> **Document segment**
—————

But after hiring 44 people and selling Cuberg to Northvolt (he remains at the helm), he has learned a great deal. Below, he summaries this top hiring advice.


  • The mistakes that we've made in hiring have always come when we rationalized a poor cultural fit because that person had a great resume or specific experience. For us, cultural fit means someone with low ego, humility, and an open mind. No matter how great their technical ability seems, do not compromise on values and culture. 

  • Building a diverse early team with highly complementary skill sets and backgrounds is another hiring superpower. You want as many points of view as you can get if you wish to be innovative.

  • Experience is surprisingly unimportant, especially for early-stage startup hires. Rather than finding people who are already experts (who you probably can't afford anyway), hire people early in their career who are hungry to learn and able to grow very quickly. Early on in your company's life you want people who thrive as generalists rather than specialists.

  • A good fit for a startup is someone who treasures the rapid growth and learning opportunities, not someone who finds that rapid pace a source of stress and worry.

—————

> **Material**
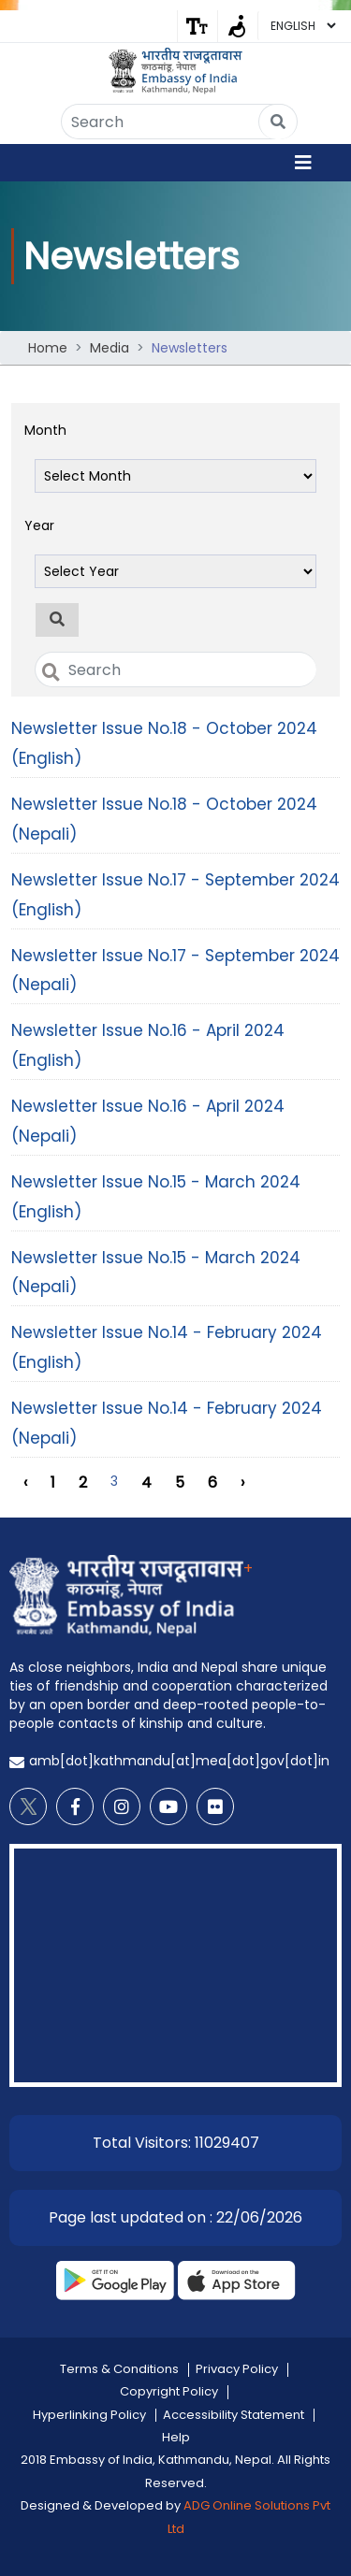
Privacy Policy (237, 2369)
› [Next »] (242, 1482)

—————

> **Exercise tasks**
**a)** Decide whether each statement below agrees with the hiring advice text. For each, answer yes or no and quote the words from the text that settle it.
(i) Cultural fit is defined as someone with low ego, humility, and an open mind.
(ii) Experience is very important for early-stage startup hires.
(iii) Early on, a company should want specialists rather than generalists.
**b)** According to the hiring advice text, which company bought Cuberg?
**c)** From the hiring advice text, return everything from "But after hiring" down to "values and culture.".

> **Exercise responses**
**a)**
(i) Yes: "For us, cultural fit means someone with low ego, humility, and an open mind."
(ii) No: "Experience is surprisingly unimportant, especially for early-stage startup hires."
(iii) No: "Early on in your company's life you want people who thrive as generalists rather than specialists."

**b)** Northvolt

**c)**
But after hiring 44 people and selling Cuberg to Northvolt (he remains at the helm), he has learned a great deal. Below, he summaries this top hiring advice.


  • The mistakes that we've made in hiring have always come when we rationalized a poor cultural fit because that person had a great resume or specific experience. For us, cultural fit means someone with low ego, humility, and an open mind. No matter how great their technical ability seems, do not compromise on values and culture.